Beatrice is not the last female lost in these stories: wives, mothers, friends, and in “Reindeer Mountain” a sister: “Cilla was twelve years old the summer Sara put on her great-grandmother’s wedding dress and disappeared up the mountain.” The loss, strangeness and confusion in that sentence give a good sense of the book as a whole. “Some Letters for Ove Lindstrom” are written by a daughter after his drunken, lonely death, his life ruined by his fey wife’s disappearance from the commune in which they lived. “Rebecka” is a friend lost first to pain and then to divine judgment; it begins with her outline scorched against a wall, “arms outstretched as if to embrace someone”. God exists, but let a horrific attack last three days before interceding. The “Aunts” are three immense women fattened by Nieces until their grotesque bodies are ready to produce the next generation. As so often here, an interesting idea is pushed that little bit further, showing how the Nieces try to cope when the Aunts fail to reproduce, reflecting our own efforts to deal with tragedy and bereavement.

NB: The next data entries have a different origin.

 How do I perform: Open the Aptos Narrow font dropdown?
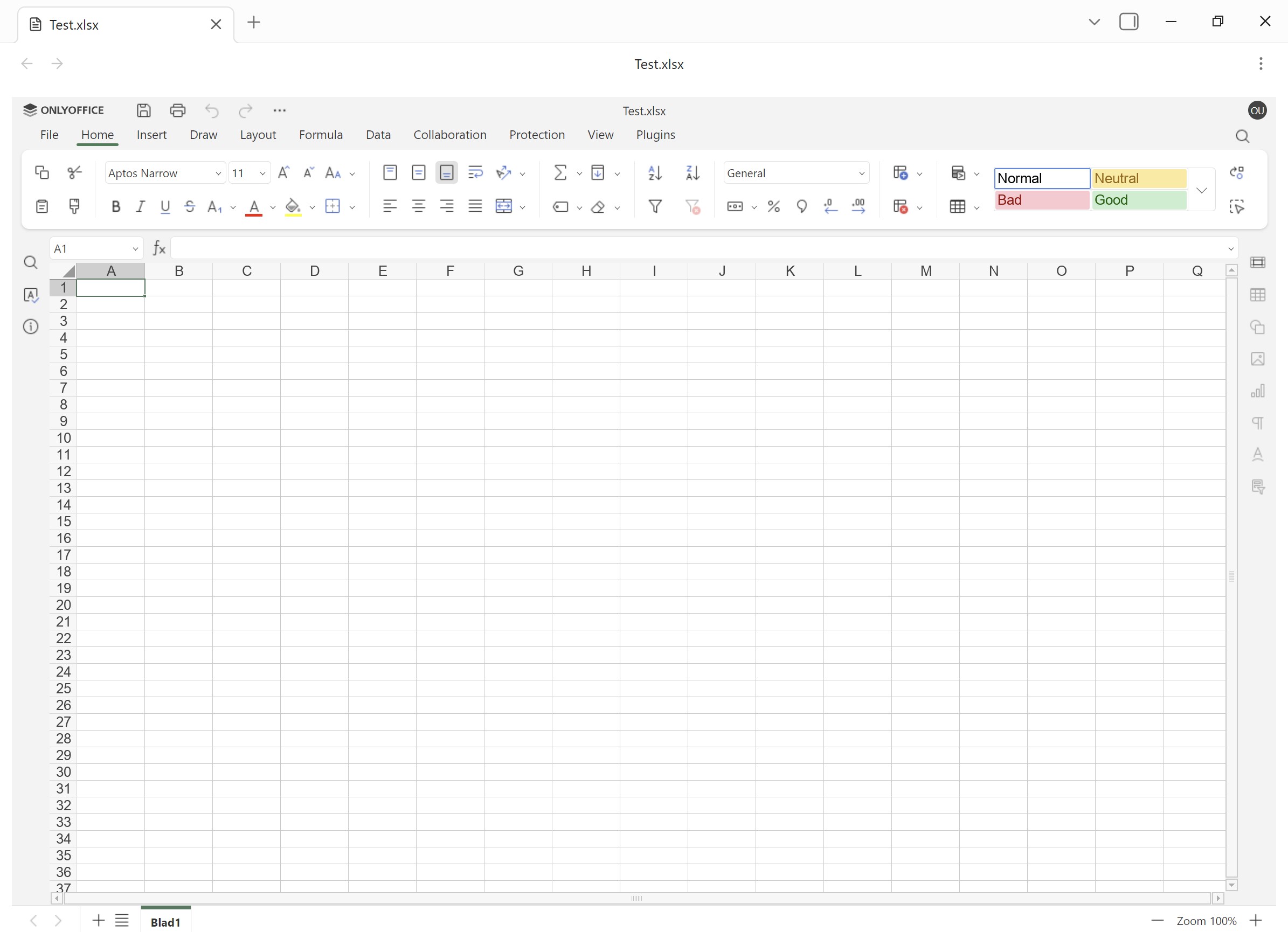click(x=218, y=173)
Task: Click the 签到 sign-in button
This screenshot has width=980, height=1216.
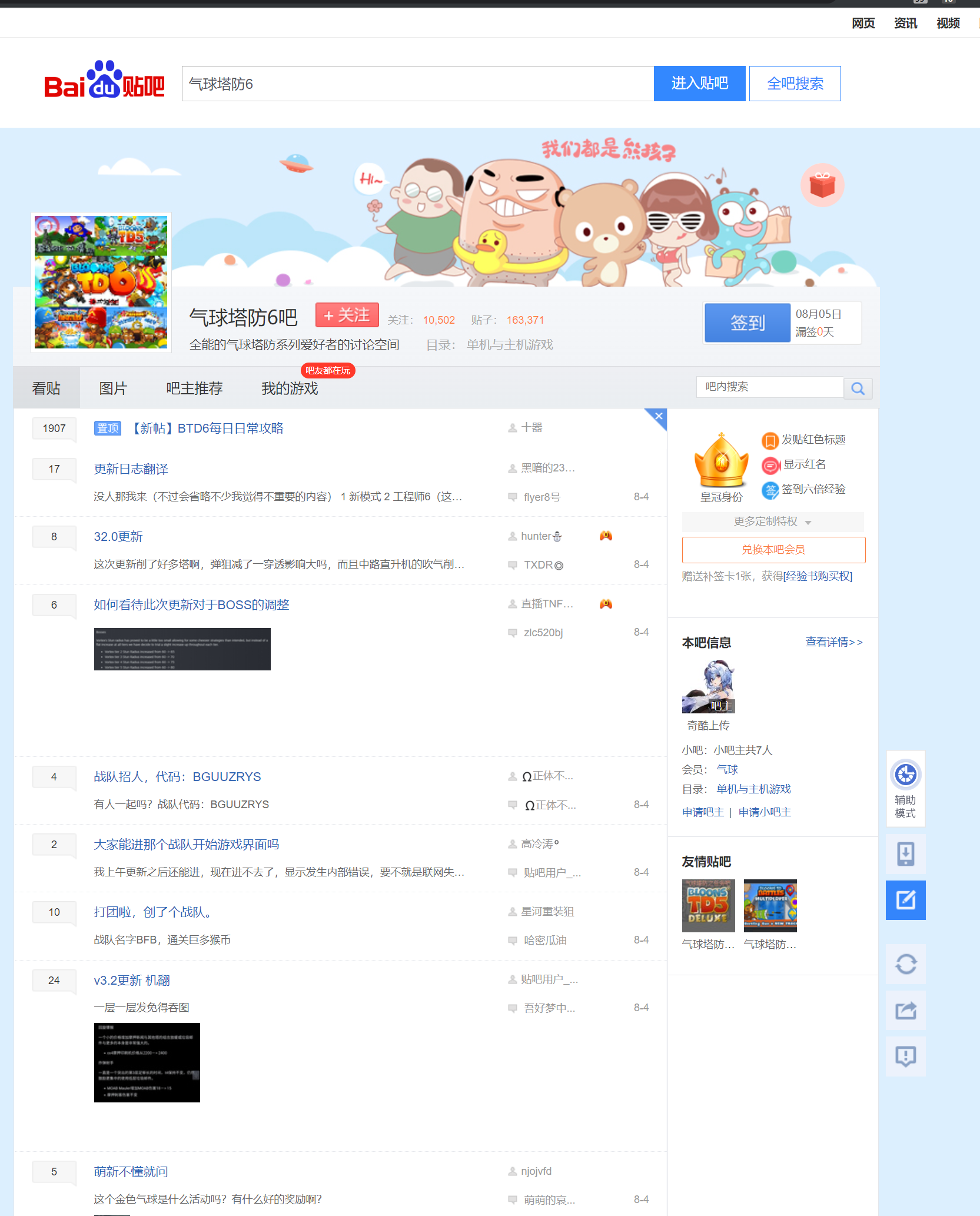Action: coord(746,323)
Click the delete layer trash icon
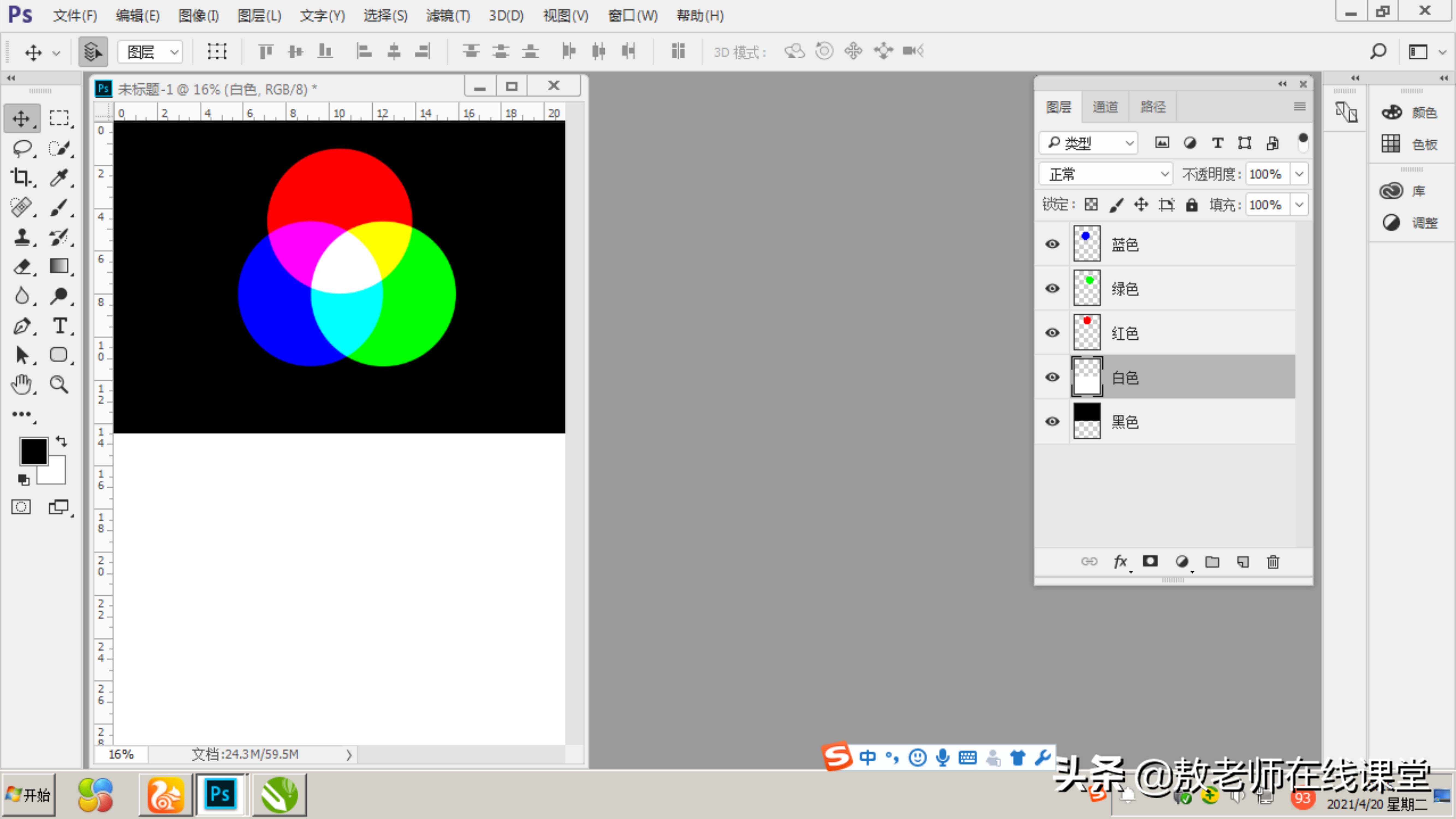1456x819 pixels. pos(1273,561)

Like “Aunts”, many stories have the feel of dark fantasy but can be read as science fiction. One such is “Brita’s Holiday Village”, where the narrator stays in a resort unchanged since the seventies. In May, “white, plum-sized pupas hang clustered under the eaves” of the bungalows, and in June she dreams of distant relatives who stay in the cottages and hold increasingly odd summer parties. “Pyret” takes the form of an academic article, presenting evidence that this mythical mimic is not “a cryptid but a real being”. After examining historical accounts of the creatures, including, most eerily, the Sjungpastorn, who held mass and sang a wordless song to isolated churchgoers, the writer comes to worrying conclusions. Title story “Jagannath” is the last in the book, the second longest (albeit at just eleven pages), and the most straightforwardly science-fictional, in which the much-altered survivors of a great disaster live and work inside Mother – but she can’t survive forever. She’s the last and most important lost woman of the book.
Ann and Jeff VanderMeer are highly respected editors, and their first publication as proprietors of Cheeky Frawg is sure-footed, from the intriguing cover onwards. The print edition is handsome, the ebook perfectly set up (rarer than it should be, even with major publishers), the introduction ideal, the author’s afterword fascinating. The print version is perhaps slim for its price, so the cheaper ebook may prove attractive for UK readers, but the stories are so intensely emotional that you wouldn’t necessarily want it to be any longer. I spent much of my last holiday reading the much shorter books in the Penguin Mini Moderns series: Barthelme, Calvino, Petrushevskaya, Borges, Jackson, and so on. The remarkable stories of Jagannath (Cheeky Frawg Books pb, 160pp) would be perfectly at home in that company.
After a bit of editing, this review appeared in Interzone #244, back in 2013.